§ **WORK ORDER**: Would you transcribe the records word for word, please?
--- START ---
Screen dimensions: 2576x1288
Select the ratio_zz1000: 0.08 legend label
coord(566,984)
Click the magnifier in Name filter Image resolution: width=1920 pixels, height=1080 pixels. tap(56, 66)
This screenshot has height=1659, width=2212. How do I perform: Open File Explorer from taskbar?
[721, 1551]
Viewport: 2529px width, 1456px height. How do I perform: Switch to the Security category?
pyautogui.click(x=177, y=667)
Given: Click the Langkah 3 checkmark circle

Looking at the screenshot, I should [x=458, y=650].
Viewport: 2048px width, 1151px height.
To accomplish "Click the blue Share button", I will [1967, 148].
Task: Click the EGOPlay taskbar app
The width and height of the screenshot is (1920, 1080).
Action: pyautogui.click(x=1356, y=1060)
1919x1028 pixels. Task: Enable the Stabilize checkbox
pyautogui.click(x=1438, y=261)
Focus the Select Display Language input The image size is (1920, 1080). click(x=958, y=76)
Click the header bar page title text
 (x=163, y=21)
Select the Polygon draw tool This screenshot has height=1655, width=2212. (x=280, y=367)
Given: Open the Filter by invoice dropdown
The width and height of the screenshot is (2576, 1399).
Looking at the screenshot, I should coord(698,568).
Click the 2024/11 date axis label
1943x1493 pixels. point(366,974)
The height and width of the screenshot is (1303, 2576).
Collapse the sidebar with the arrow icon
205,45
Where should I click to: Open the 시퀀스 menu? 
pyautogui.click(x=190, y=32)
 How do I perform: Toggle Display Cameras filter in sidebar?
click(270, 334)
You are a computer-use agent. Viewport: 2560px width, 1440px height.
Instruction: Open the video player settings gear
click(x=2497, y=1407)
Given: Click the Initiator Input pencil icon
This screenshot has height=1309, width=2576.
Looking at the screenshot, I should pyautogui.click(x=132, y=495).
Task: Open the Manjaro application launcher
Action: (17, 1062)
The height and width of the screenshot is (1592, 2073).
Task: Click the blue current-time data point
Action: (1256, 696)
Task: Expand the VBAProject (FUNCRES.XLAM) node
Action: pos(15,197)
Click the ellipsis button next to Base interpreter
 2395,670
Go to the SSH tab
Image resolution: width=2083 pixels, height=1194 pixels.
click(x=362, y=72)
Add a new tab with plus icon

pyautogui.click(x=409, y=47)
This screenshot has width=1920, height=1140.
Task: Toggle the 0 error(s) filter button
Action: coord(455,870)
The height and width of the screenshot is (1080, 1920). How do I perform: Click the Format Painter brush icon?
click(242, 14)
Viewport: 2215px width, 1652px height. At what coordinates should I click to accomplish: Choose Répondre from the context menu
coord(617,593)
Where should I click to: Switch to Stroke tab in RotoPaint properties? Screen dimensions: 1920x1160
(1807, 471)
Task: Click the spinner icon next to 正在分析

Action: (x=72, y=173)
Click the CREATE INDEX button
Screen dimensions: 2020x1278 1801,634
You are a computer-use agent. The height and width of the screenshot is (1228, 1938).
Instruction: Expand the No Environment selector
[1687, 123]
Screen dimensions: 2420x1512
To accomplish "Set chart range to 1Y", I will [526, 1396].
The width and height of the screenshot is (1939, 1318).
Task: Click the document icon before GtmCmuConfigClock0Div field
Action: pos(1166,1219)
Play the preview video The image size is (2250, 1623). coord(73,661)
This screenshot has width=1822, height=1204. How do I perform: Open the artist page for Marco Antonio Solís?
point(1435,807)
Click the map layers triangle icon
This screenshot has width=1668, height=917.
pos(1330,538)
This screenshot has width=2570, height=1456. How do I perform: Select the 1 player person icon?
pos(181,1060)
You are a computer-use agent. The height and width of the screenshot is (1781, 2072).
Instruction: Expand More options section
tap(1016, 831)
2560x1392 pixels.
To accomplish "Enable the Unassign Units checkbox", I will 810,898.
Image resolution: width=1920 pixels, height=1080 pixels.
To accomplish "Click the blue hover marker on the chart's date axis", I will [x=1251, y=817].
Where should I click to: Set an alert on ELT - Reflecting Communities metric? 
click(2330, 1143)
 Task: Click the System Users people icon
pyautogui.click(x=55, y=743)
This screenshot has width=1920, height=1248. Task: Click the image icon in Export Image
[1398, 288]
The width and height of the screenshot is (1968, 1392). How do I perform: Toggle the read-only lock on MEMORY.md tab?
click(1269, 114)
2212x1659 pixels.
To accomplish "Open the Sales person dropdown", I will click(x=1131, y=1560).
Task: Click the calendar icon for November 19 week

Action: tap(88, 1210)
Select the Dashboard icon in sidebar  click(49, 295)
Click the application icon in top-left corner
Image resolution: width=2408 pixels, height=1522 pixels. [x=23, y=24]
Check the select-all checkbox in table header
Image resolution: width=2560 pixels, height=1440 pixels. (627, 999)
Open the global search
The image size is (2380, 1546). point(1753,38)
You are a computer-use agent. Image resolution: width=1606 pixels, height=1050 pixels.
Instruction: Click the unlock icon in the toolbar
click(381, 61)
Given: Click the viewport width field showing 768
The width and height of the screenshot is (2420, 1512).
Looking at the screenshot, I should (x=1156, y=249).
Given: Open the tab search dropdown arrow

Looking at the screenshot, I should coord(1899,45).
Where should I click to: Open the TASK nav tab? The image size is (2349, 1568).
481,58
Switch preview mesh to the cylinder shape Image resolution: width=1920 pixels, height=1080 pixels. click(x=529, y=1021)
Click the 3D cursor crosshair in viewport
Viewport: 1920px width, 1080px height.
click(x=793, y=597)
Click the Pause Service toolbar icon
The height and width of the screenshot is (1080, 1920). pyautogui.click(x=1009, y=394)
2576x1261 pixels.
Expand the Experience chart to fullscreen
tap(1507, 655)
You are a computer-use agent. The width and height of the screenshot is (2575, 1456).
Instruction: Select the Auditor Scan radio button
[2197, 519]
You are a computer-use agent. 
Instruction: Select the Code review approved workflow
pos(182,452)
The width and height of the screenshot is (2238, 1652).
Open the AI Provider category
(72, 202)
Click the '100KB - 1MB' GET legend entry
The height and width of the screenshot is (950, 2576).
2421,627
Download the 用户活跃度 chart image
--- END ---
§ **OUTPUT OF THE EXERCISE**:
Screen dimensions: 2576x1288
Select the ratio_zz1000: 0.08 legend label
coord(566,984)
Click the magnifier in Name filter Image resolution: width=1920 pixels, height=1080 pixels. tap(56, 66)
This screenshot has height=1659, width=2212. How do I perform: Open File Explorer from taskbar?
[721, 1551]
Viewport: 2529px width, 1456px height. How do I perform: Switch to the Security category?
pyautogui.click(x=177, y=667)
Given: Click the Langkah 3 checkmark circle

Looking at the screenshot, I should [x=458, y=650].
Viewport: 2048px width, 1151px height.
To accomplish "Click the blue Share button", I will [1967, 148].
Task: Click the EGOPlay taskbar app
The width and height of the screenshot is (1920, 1080).
Action: pyautogui.click(x=1356, y=1060)
1919x1028 pixels. Task: Enable the Stabilize checkbox
pyautogui.click(x=1438, y=261)
Focus the Select Display Language input The image size is (1920, 1080). click(x=958, y=76)
Click the header bar page title text
 (x=163, y=21)
Select the Polygon draw tool This screenshot has height=1655, width=2212. (x=280, y=367)
Given: Open the Filter by invoice dropdown
The width and height of the screenshot is (2576, 1399).
Looking at the screenshot, I should coord(698,568).
Click the 2024/11 date axis label
1943x1493 pixels. point(366,974)
The height and width of the screenshot is (1303, 2576).
Collapse the sidebar with the arrow icon
205,45
Where should I click to: Open the 시퀀스 menu? 
pyautogui.click(x=190, y=32)
 How do I perform: Toggle Display Cameras filter in sidebar?
click(270, 334)
You are a computer-use agent. Viewport: 2560px width, 1440px height.
Instruction: Open the video player settings gear
click(x=2497, y=1407)
Given: Click the Initiator Input pencil icon
This screenshot has height=1309, width=2576.
Looking at the screenshot, I should pyautogui.click(x=132, y=495).
Task: Open the Manjaro application launcher
Action: (17, 1062)
The height and width of the screenshot is (1592, 2073).
Task: Click the blue current-time data point
Action: (1256, 696)
Task: Expand the VBAProject (FUNCRES.XLAM) node
Action: pos(15,197)
Click the ellipsis button next to Base interpreter
 2395,670
Go to the SSH tab
Image resolution: width=2083 pixels, height=1194 pixels.
click(x=362, y=72)
Add a new tab with plus icon

pyautogui.click(x=409, y=47)
This screenshot has width=1920, height=1140.
Task: Toggle the 0 error(s) filter button
Action: coord(455,870)
The height and width of the screenshot is (1080, 1920). How do I perform: Click the Format Painter brush icon?
click(242, 14)
Viewport: 2215px width, 1652px height. At what coordinates should I click to accomplish: Choose Répondre from the context menu
coord(617,593)
Where should I click to: Switch to Stroke tab in RotoPaint properties? Screen dimensions: 1920x1160
(1807, 471)
Task: Click the spinner icon next to 正在分析

Action: (x=72, y=173)
Click the CREATE INDEX button
Screen dimensions: 2020x1278 1801,634
You are a computer-use agent. The height and width of the screenshot is (1228, 1938).
Instruction: Expand the No Environment selector
[1687, 123]
Screen dimensions: 2420x1512
To accomplish "Set chart range to 1Y", I will [526, 1396].
The width and height of the screenshot is (1939, 1318).
Task: Click the document icon before GtmCmuConfigClock0Div field
Action: pos(1166,1219)
Play the preview video The image size is (2250, 1623). coord(73,661)
This screenshot has width=1822, height=1204. How do I perform: Open the artist page for Marco Antonio Solís?
point(1435,807)
Click the map layers triangle icon
This screenshot has width=1668, height=917.
pos(1330,538)
This screenshot has width=2570, height=1456. How do I perform: Select the 1 player person icon?
pos(181,1060)
You are a computer-use agent. The height and width of the screenshot is (1781, 2072).
Instruction: Expand More options section
tap(1016, 831)
2560x1392 pixels.
To accomplish "Enable the Unassign Units checkbox", I will 810,898.
Image resolution: width=1920 pixels, height=1080 pixels.
To accomplish "Click the blue hover marker on the chart's date axis", I will [x=1251, y=817].
Where should I click to: Set an alert on ELT - Reflecting Communities metric? 
click(2330, 1143)
 Task: Click the System Users people icon
pyautogui.click(x=55, y=743)
This screenshot has width=1920, height=1248. Task: Click the image icon in Export Image
[1398, 288]
The width and height of the screenshot is (1968, 1392). How do I perform: Toggle the read-only lock on MEMORY.md tab?
click(1269, 114)
2212x1659 pixels.
To accomplish "Open the Sales person dropdown", I will click(x=1131, y=1560).
Task: Click the calendar icon for November 19 week

Action: tap(88, 1210)
Select the Dashboard icon in sidebar  click(49, 295)
Click the application icon in top-left corner
Image resolution: width=2408 pixels, height=1522 pixels. [x=23, y=24]
Check the select-all checkbox in table header
Image resolution: width=2560 pixels, height=1440 pixels. (627, 999)
Open the global search
The image size is (2380, 1546). point(1753,38)
You are a computer-use agent. Image resolution: width=1606 pixels, height=1050 pixels.
Instruction: Click the unlock icon in the toolbar
click(381, 61)
Given: Click the viewport width field showing 768
The width and height of the screenshot is (2420, 1512).
Looking at the screenshot, I should (x=1156, y=249).
Given: Open the tab search dropdown arrow

Looking at the screenshot, I should coord(1899,45).
Where should I click to: Open the TASK nav tab? The image size is (2349, 1568).
481,58
Switch preview mesh to the cylinder shape Image resolution: width=1920 pixels, height=1080 pixels. click(x=529, y=1021)
Click the 3D cursor crosshair in viewport
Viewport: 1920px width, 1080px height.
click(x=793, y=597)
Click the Pause Service toolbar icon
The height and width of the screenshot is (1080, 1920). pyautogui.click(x=1009, y=394)
2576x1261 pixels.
Expand the Experience chart to fullscreen
tap(1507, 655)
You are a computer-use agent. The width and height of the screenshot is (2575, 1456).
Instruction: Select the Auditor Scan radio button
[2197, 519]
You are a computer-use agent. 
Instruction: Select the Code review approved workflow
pos(182,452)
The width and height of the screenshot is (2238, 1652).
Open the AI Provider category
(72, 202)
Click the '100KB - 1MB' GET legend entry
The height and width of the screenshot is (950, 2576).
2421,627
Download the 用户活跃度 chart image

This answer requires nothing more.